政府は関連法成立を受け、2次補正の定額給付金事業、高速道路料金の引き下げ、出産・子育て支援などの国民生活支援策・経済対策を実行することになりました。給付金に関しては、申請のあった自治体に5日から交付を開始します。
先に引用した読売新聞の報道によると、青森県西目屋村(にしめやむら)と北海道西興部村(にしおこっぺむら)の2自治体が、明日(5日)から住民に定額給付金を支給することにしています。NHKニュースでは、青森県西目屋村の関和典村長が、「定額給付金は1時間、1分でも早く支給すべきだなと思います。現金ですよ。まさに定額給付金ですから」と、語っている姿が報道されていました。まさにその通り、このような姿勢が地域を元気にするのだと感心しました。
高速道路の1000円均一は3月28日から
高速道路料金の引き下げは、ノンストップ自動料金収受システム(ETC)装着車を対象に、3月28日から開始することが決まりました。地方の高速道路では土日・祝日に、走行距離にかかわらず上限料金が1000円となります。
茨城県内でも、今日の関連法案の成立を受けて、定額給付金支給準備作業が本格化することになります。
2月25日現在で県市町村課が取りまとめた資料によると、県内44市町村中、給付開始予定時期を「3月下旬」としたのは鹿嶋市と潮来市の2市。鹿嶋市では先月、総務課員ら10人でつくるワーキングチームを設置し、「年度内にどれほど住民からの申請書が返ってくるかわからないが、年度内ギリギリでも受け付けがあれば支給する」と産経新聞の取材に答えています。
一方、約27万人の支給対象者を抱える水戸市では、支給総額が約40億8000万円にも上るため、慎重な姿勢を示しています。給付のためのソフトの開発に時間がかかるとして、「申請書の送付は4月中旬に、実際に住民の手に届くには5月にずれ込む」と、井手よしひろ県議の問い合わせに回答しました。

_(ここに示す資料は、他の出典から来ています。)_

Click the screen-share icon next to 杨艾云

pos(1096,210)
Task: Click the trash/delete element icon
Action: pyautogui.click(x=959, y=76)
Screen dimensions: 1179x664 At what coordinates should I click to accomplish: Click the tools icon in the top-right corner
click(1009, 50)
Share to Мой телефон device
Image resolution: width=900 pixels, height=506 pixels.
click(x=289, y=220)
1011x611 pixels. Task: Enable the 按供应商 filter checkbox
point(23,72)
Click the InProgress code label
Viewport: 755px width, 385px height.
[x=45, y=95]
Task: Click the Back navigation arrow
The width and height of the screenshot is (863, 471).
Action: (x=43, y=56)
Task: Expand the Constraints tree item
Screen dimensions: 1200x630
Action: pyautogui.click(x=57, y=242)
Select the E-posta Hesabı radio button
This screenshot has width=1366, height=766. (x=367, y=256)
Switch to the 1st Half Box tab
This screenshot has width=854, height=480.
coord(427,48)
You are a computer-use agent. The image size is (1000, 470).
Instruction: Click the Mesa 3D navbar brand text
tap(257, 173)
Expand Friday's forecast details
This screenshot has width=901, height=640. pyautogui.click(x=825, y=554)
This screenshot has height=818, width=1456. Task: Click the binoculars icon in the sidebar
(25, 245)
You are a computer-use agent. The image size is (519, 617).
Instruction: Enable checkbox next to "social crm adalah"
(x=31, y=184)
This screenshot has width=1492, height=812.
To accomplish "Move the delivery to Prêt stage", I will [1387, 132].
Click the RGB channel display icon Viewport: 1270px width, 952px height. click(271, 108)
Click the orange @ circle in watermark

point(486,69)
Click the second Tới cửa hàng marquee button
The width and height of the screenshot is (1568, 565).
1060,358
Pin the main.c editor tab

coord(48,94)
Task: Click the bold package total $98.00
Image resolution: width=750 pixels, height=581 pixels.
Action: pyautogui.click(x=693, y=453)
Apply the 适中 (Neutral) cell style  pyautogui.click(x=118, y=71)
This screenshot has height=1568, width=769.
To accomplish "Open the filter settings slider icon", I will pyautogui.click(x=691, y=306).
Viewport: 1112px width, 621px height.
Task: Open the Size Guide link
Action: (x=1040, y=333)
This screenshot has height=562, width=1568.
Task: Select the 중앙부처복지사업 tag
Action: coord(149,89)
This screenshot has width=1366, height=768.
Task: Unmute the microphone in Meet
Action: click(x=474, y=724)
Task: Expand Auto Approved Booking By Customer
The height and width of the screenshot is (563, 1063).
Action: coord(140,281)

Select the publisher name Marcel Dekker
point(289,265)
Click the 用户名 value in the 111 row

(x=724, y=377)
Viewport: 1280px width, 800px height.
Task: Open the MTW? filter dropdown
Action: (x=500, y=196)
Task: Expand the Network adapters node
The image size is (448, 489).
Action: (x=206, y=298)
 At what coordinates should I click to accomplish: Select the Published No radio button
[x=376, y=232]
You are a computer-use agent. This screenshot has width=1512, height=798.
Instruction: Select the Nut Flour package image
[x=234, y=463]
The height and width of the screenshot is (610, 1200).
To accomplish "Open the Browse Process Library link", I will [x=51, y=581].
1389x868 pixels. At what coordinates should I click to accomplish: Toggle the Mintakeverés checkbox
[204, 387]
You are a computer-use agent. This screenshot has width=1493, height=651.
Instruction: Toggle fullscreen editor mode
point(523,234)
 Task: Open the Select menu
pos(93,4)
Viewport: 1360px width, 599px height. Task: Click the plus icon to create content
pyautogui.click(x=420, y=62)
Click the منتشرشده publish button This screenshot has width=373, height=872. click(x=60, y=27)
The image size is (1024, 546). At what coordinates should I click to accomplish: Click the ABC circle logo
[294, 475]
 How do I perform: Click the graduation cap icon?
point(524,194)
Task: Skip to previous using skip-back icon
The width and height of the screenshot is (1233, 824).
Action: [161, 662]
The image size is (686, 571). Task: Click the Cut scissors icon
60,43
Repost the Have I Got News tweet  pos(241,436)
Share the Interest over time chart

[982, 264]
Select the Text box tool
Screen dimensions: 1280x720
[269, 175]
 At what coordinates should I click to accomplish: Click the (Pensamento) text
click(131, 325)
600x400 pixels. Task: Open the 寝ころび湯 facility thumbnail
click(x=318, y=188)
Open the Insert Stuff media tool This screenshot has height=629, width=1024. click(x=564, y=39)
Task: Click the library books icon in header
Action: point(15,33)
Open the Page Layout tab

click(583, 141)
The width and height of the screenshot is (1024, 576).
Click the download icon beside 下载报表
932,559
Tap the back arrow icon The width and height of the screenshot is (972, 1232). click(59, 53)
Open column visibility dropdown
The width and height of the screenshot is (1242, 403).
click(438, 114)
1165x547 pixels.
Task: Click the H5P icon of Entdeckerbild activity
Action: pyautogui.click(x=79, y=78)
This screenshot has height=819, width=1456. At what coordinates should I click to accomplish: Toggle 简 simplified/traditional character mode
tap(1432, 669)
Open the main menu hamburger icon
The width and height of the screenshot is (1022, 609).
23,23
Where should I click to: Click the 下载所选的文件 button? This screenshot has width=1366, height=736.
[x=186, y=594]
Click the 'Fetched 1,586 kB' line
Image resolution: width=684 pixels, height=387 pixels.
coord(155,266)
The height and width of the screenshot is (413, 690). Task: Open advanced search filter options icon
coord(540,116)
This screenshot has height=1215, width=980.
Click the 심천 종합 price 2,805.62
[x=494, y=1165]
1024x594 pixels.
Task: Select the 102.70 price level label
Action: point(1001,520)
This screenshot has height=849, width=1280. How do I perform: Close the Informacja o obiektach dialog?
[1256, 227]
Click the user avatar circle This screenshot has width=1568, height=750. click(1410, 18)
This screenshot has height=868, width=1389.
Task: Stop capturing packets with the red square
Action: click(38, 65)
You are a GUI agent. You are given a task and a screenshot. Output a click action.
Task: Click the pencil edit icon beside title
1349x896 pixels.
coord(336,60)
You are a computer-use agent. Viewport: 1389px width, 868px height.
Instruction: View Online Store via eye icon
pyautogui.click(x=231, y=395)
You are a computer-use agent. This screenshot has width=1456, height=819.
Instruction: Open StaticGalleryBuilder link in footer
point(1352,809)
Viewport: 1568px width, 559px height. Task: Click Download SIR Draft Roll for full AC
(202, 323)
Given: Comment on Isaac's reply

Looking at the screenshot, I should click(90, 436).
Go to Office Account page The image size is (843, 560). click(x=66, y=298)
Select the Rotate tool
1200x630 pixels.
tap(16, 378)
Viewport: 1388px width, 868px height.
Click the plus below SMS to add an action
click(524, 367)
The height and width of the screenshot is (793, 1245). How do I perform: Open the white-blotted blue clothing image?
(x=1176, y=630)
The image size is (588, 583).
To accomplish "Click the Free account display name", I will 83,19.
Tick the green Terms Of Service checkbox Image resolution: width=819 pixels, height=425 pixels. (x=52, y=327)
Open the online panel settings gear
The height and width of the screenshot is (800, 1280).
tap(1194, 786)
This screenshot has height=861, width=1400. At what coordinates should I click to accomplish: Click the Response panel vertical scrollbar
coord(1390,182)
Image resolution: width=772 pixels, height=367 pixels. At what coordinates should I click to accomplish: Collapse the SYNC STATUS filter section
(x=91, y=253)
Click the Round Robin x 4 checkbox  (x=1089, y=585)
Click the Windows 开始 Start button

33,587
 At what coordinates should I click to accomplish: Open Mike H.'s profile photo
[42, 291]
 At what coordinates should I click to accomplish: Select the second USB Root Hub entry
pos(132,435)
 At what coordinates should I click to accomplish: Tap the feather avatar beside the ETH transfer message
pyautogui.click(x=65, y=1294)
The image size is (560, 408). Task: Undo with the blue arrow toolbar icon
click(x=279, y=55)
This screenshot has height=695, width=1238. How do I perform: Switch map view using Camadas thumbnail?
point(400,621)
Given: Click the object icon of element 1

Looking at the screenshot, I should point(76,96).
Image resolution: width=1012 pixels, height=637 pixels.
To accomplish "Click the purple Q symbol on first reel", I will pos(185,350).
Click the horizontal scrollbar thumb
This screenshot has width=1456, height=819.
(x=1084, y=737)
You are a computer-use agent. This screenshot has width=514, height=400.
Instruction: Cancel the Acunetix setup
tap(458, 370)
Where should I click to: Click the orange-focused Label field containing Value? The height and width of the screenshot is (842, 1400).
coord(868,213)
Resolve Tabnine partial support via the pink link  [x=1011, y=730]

他の市町村では、概ね3月20日過ぎに申請書を発送。申請書の返送、本人確認、口座確認などを経て4月上旬に銀行への出金。銀行での事務処理に10日から2週間程度かかり、4月の中旬以降に申請者の口座へ入金。とのスケジュールで具体的な給付事務が進む予定です。市町村が指定銀行(ほとんどが地元の常陽銀行)に入金してから、銀行内での処理にかなりの時間が掛かると予測しており、具体的な支給開始日(申請者の口座に入金される日)に開きが見られます。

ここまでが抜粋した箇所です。